EXTRACT TO READ:
Boyd Jarvis says Levan was one of the most creative DJs he has known when it came to selecting the music, and that the twelve-inch grew in popularity because of the Garage and how Levan would play a record over several weeks as he mixed it with others. John Jellybean Benitez states that the twelve-inch could make a record a hit, and mentions that their sound was superior to a 45 record. Gregory Gray indicates that CDs are inferior. Tom Moulton describes technicalities of the difference in the effect of CDs versus the twelve inch. Little Louie Vega, Danny Tenaglia, and Robert Clivillés each comment on how the twelve inch changed how music was presented. Vega mentions how it allowed for more audio equalization and effects.

A Garage patron mentions that he initially had difficulty accepting the atmosphere at the club because of his own homophobia. Another patron comments that there was tension between heterosexuals and homosexuals at some of the parties, to the point that club management would have to separate them. Billie says that Levan brought people together regardless of their cultural background, sexual orientation, or gender. Knuckles says that the clubs provided a place for people to share their passion, which he notes is easier "now" due to wider acceptance, but at the height of the club era it was much more difficult.

A text card appears noting the next segment will be about Stonewall, 1969. D'Acquisto notes that two men were not allowed to dance together in New York City. Grasso states that the police would find an excuse to come into the clubs when DJs changed over, with D'Acquisto adding that the cops would "beat you up" to get it. Grasso adds that the cops would enter the clubs "so that they could break heads." D'Acquisto notes that Stonewall changed some things, that the Sandtrap, the Haven, the Tamburlaine, Limelight, Le Jardin, Hollywood, the Gallery, the Loft, the Garage, all came into being after Stonewall.

STUDY MATERIAL:
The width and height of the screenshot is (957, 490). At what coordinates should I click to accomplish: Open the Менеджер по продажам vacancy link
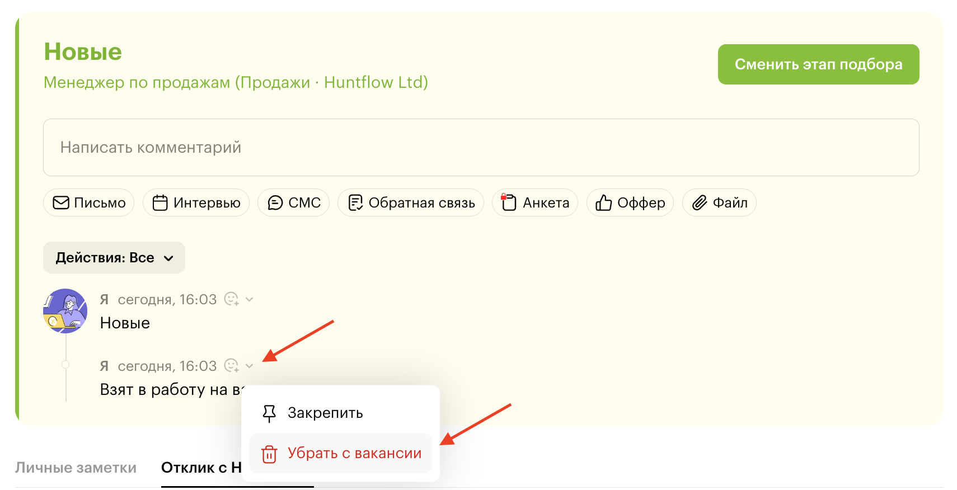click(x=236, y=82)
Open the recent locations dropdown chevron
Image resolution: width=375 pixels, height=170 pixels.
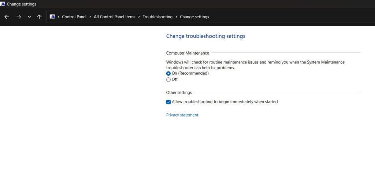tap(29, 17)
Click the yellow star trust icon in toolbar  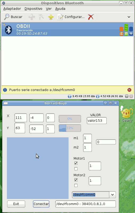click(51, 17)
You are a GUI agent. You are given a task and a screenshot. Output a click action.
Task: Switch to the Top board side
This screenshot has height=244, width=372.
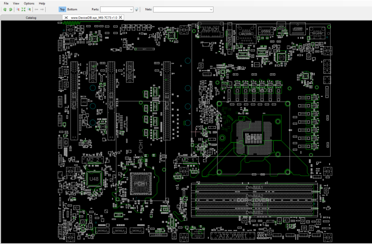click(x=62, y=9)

==

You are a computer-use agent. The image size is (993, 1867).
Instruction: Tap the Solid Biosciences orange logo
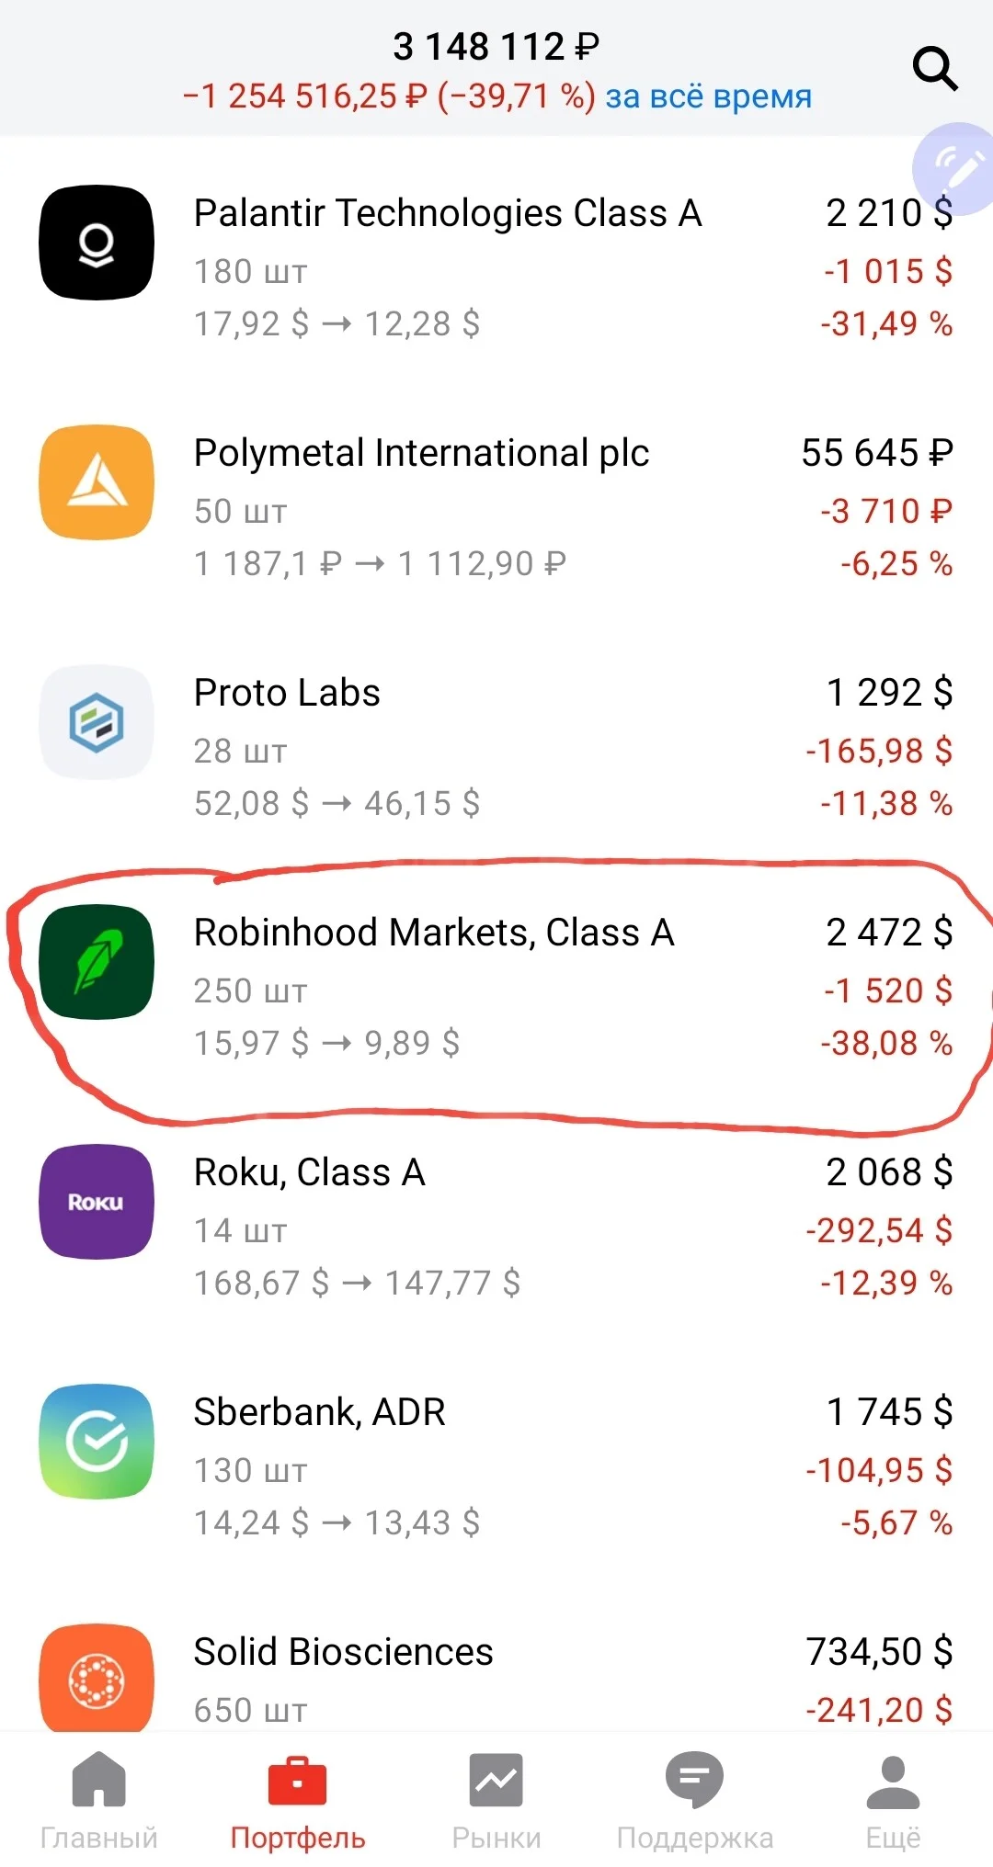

STUDY QUESTIONS:
1) In the text about the Garage, what does Vega say the twelve-inch allowed for?
2) List every person named in the first paragraph of the text about the Garage as commenting on records or formats.
3) From the text about the Garage, quote the passage from "A Garage patron" to "much more difficult.".

TASK SOLUTIONS:
1) More audio equalization and effects.

2) Boyd Jarvis, John Jellybean Benitez, Gregory Gray, Tom Moulton, Little Louie Vega, Danny Tenaglia, Robert Clivillés

3)
A Garage patron mentions that he initially had difficulty accepting the atmosphere at the club because of his own homophobia. Another patron comments that there was tension between heterosexuals and homosexuals at some of the parties, to the point that club management would have to separate them. Billie says that Levan brought people together regardless of their cultural background, sexual orientation, or gender. Knuckles says that the clubs provided a place for people to share their passion, which he notes is easier "now" due to wider acceptance, but at the height of the club era it was much more difficult.